_WHAT TO DO:_ Please write out the listing exactly, leaving each picture out.

----

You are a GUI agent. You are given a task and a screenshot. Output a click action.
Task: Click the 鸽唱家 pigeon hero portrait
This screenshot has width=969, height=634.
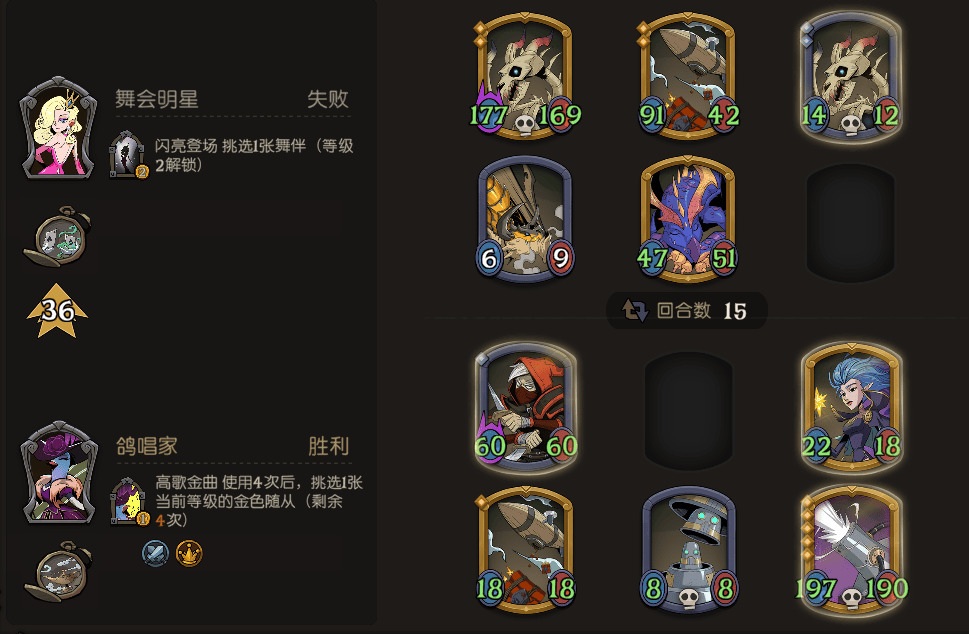pos(59,473)
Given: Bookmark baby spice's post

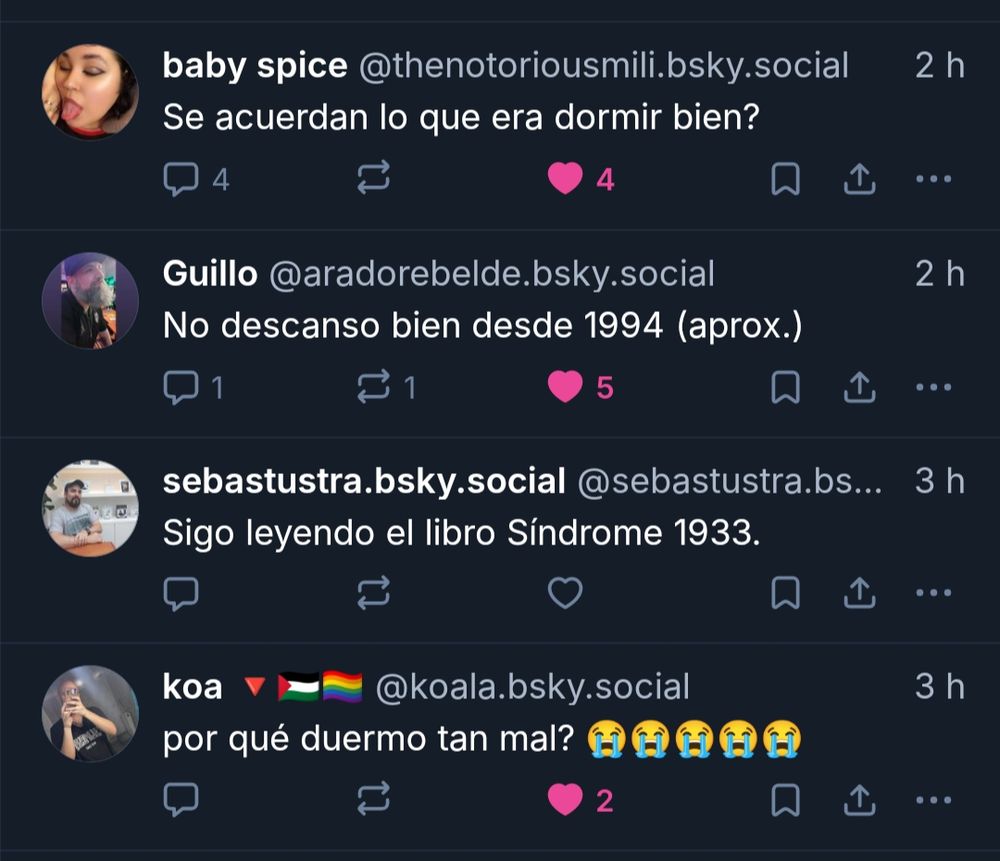Looking at the screenshot, I should [x=785, y=179].
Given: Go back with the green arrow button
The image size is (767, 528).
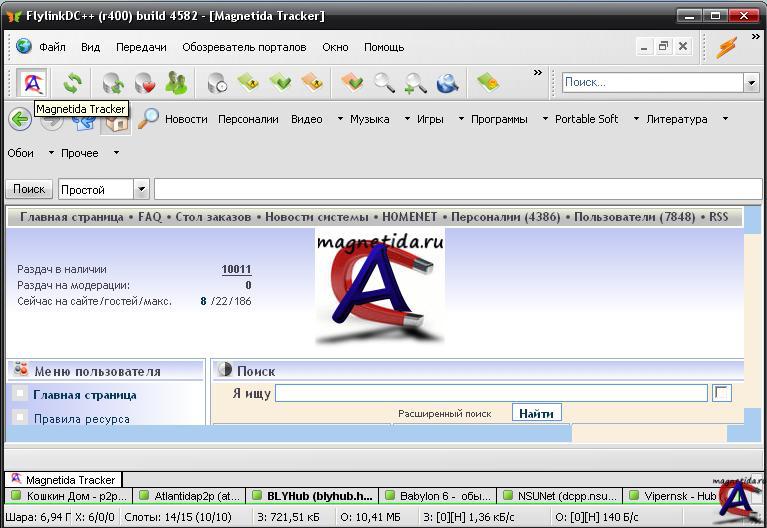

----

_EXPECTED ANSWER:_
You are a GUI agent. You are given a task and a screenshot. Output a click action.
Task: Click the 鸽唱家 pigeon hero portrait
This screenshot has width=969, height=634.
pos(59,473)
Given: Bookmark baby spice's post

Looking at the screenshot, I should [x=785, y=179].
Given: Go back with the green arrow button
The image size is (767, 528).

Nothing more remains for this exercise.